<<<<

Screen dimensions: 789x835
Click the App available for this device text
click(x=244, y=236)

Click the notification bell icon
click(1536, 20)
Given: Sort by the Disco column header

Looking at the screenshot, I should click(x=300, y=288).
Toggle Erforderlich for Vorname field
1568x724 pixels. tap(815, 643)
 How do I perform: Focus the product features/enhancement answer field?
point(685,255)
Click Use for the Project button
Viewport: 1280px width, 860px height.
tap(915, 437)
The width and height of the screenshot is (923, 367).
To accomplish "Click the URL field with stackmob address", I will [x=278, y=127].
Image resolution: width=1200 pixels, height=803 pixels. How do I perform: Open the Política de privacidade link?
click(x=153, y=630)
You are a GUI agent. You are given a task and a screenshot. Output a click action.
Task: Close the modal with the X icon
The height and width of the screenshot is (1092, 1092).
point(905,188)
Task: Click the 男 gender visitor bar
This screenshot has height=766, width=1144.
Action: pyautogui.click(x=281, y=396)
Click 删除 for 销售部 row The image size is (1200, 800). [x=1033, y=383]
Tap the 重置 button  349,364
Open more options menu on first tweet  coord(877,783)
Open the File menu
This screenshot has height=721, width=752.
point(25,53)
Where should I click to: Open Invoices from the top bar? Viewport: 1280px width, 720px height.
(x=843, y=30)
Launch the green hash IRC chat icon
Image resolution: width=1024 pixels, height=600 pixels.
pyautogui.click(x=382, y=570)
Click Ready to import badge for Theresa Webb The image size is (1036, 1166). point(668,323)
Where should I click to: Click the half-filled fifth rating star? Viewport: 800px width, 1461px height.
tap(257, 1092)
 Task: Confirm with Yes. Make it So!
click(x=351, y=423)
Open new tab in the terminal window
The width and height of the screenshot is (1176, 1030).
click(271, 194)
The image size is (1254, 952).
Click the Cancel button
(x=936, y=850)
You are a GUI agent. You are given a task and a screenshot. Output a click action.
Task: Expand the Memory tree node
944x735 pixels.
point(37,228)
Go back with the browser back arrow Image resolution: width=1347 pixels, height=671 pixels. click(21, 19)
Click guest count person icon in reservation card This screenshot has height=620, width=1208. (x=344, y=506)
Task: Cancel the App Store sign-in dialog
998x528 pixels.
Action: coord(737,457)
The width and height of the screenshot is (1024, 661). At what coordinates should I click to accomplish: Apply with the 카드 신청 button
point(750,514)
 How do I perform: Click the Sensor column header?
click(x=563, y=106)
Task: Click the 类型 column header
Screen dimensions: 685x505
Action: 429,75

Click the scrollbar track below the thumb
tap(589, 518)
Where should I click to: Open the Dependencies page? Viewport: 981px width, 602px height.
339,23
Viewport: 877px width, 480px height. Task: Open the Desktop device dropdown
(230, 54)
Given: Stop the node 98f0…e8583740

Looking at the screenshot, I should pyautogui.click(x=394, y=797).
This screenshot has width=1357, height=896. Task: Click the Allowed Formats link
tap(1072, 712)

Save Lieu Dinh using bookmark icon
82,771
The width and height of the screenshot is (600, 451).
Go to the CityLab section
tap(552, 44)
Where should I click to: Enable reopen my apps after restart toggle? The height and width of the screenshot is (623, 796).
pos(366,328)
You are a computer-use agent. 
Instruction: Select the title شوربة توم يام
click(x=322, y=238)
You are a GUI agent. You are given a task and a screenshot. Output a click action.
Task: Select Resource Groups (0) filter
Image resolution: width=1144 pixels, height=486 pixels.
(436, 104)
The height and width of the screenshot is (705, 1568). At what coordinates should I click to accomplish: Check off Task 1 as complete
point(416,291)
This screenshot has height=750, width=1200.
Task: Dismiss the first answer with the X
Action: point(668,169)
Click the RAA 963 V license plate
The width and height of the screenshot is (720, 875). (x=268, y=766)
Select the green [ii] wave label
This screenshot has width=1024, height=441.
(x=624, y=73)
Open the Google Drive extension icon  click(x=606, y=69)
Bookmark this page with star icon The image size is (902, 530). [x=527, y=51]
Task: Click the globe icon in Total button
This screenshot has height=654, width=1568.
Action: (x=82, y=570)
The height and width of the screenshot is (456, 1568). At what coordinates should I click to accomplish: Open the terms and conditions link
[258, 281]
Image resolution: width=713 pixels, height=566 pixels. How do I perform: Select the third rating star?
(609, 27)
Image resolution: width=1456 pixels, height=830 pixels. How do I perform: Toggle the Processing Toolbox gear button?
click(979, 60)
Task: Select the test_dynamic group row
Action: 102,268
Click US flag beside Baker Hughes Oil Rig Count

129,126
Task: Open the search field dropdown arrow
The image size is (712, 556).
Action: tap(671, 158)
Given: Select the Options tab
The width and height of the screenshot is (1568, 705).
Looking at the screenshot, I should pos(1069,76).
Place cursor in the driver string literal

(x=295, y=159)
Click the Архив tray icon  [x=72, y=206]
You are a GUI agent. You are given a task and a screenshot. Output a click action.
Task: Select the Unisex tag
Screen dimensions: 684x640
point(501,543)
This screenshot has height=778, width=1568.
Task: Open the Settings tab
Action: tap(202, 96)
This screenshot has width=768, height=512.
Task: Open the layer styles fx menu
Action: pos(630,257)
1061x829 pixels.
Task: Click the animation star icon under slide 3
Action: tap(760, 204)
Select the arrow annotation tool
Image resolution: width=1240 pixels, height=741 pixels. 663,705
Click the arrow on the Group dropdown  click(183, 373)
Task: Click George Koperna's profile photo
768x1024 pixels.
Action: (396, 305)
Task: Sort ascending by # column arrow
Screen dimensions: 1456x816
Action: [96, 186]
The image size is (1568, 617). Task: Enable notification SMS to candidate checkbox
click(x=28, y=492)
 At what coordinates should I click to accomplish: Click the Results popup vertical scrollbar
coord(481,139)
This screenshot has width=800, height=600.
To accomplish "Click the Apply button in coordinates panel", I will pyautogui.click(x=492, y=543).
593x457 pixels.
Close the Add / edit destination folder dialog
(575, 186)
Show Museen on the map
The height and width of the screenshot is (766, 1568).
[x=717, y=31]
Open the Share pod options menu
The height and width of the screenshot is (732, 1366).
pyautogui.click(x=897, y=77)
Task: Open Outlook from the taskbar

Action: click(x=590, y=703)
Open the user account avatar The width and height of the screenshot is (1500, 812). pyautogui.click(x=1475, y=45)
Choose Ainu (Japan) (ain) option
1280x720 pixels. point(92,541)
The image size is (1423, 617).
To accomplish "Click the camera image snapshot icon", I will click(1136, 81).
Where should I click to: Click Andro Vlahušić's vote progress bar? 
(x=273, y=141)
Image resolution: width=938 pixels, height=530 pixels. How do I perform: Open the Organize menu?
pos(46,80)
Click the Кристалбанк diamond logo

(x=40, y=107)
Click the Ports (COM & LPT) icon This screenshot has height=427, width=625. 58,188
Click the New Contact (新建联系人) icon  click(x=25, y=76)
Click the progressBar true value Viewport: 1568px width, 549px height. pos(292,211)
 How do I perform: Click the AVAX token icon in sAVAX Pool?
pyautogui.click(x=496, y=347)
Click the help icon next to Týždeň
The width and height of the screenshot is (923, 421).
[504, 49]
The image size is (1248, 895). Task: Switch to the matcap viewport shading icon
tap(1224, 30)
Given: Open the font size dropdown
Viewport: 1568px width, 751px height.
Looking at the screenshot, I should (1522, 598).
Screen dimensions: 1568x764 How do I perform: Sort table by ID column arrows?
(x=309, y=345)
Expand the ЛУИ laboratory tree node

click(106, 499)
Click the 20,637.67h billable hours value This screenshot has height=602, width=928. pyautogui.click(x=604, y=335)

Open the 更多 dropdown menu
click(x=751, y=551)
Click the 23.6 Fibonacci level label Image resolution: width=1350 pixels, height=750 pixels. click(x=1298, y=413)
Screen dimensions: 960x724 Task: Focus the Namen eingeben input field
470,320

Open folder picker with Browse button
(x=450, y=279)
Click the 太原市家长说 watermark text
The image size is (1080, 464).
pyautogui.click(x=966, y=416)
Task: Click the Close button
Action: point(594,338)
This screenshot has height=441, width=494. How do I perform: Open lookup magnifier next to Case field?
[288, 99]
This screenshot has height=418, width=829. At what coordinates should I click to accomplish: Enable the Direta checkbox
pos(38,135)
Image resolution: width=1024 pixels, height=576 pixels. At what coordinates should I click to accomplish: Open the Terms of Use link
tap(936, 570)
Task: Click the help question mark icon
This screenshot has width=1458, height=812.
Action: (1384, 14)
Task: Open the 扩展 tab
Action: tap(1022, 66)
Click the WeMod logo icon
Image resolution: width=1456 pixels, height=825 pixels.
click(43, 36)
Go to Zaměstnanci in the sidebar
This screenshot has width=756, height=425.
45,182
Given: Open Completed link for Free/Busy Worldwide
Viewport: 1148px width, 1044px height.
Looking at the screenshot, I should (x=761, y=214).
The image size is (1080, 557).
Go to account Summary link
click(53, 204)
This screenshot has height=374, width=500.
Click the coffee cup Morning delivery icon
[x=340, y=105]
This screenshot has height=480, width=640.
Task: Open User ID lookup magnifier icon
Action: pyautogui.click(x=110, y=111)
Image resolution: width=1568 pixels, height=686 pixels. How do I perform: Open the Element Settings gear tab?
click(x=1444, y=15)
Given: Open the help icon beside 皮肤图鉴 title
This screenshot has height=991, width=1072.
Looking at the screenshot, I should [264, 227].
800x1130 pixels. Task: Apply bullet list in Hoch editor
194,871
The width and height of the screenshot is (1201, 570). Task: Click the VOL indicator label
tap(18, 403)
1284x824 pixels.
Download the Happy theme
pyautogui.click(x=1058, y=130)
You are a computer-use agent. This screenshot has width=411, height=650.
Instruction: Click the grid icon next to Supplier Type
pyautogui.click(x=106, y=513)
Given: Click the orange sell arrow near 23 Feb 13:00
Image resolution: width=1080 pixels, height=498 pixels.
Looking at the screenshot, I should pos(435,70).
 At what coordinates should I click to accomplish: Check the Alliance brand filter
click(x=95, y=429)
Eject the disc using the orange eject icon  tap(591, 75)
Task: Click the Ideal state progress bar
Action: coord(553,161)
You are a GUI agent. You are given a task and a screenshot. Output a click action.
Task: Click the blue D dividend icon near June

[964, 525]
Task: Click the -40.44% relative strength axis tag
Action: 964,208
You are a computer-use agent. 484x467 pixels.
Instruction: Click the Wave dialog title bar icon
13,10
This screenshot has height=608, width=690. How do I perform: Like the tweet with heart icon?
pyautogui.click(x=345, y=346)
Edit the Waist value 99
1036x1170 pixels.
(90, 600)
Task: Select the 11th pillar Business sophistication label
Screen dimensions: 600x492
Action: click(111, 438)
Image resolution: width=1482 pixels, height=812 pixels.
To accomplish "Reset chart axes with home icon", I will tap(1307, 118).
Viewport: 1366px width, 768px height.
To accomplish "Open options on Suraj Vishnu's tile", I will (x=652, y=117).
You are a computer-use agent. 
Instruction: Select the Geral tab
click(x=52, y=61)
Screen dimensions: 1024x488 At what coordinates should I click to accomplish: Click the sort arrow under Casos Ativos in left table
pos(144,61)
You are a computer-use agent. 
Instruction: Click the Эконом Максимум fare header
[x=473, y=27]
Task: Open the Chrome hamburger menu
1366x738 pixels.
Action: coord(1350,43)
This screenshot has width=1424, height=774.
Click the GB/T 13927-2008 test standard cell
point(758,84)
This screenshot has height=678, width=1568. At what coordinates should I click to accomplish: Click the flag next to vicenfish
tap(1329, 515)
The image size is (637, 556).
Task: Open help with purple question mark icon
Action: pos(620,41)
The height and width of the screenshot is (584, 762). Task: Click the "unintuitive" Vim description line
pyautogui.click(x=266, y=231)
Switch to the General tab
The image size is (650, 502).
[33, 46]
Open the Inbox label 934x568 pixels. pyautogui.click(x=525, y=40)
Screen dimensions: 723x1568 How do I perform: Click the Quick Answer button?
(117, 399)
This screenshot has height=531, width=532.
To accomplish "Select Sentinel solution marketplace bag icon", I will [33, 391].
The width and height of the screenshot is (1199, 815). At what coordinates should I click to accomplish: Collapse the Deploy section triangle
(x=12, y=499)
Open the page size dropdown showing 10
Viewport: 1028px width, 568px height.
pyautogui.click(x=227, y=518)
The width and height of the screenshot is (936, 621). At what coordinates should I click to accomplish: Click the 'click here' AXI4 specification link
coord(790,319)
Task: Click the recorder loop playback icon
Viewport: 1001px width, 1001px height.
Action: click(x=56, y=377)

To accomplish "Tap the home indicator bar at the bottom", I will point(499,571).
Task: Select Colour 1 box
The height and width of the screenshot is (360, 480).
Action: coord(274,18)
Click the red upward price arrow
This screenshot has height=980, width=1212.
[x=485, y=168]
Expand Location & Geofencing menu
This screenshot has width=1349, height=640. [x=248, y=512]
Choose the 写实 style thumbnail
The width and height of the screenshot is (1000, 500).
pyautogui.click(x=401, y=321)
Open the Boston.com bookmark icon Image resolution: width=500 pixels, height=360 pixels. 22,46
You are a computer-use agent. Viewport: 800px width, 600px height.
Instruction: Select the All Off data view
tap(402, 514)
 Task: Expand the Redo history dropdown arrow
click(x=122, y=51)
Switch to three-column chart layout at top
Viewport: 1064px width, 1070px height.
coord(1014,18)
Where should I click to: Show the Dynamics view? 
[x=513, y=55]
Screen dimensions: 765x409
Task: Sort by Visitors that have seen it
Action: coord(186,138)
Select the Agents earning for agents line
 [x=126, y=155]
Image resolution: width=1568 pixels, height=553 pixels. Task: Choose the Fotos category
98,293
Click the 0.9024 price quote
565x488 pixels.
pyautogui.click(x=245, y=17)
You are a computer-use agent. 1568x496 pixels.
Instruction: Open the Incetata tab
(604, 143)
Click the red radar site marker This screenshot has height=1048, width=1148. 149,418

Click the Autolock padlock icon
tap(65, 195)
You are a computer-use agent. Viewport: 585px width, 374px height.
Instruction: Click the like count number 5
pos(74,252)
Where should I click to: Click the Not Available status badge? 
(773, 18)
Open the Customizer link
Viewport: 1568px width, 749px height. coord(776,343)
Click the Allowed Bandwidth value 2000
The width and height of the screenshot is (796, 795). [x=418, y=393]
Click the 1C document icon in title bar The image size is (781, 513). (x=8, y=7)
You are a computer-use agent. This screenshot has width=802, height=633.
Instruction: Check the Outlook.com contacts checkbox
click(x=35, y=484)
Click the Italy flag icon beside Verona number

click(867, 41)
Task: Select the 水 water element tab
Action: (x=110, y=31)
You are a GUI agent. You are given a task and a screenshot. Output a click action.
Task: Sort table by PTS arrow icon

>>>>

Scan the entries above for the string "chart", and copy every line where it turns up.

- [Your response]:
To accomplish "Reset chart axes with home icon", I will tap(1307, 118).
Switch to three-column chart layout at top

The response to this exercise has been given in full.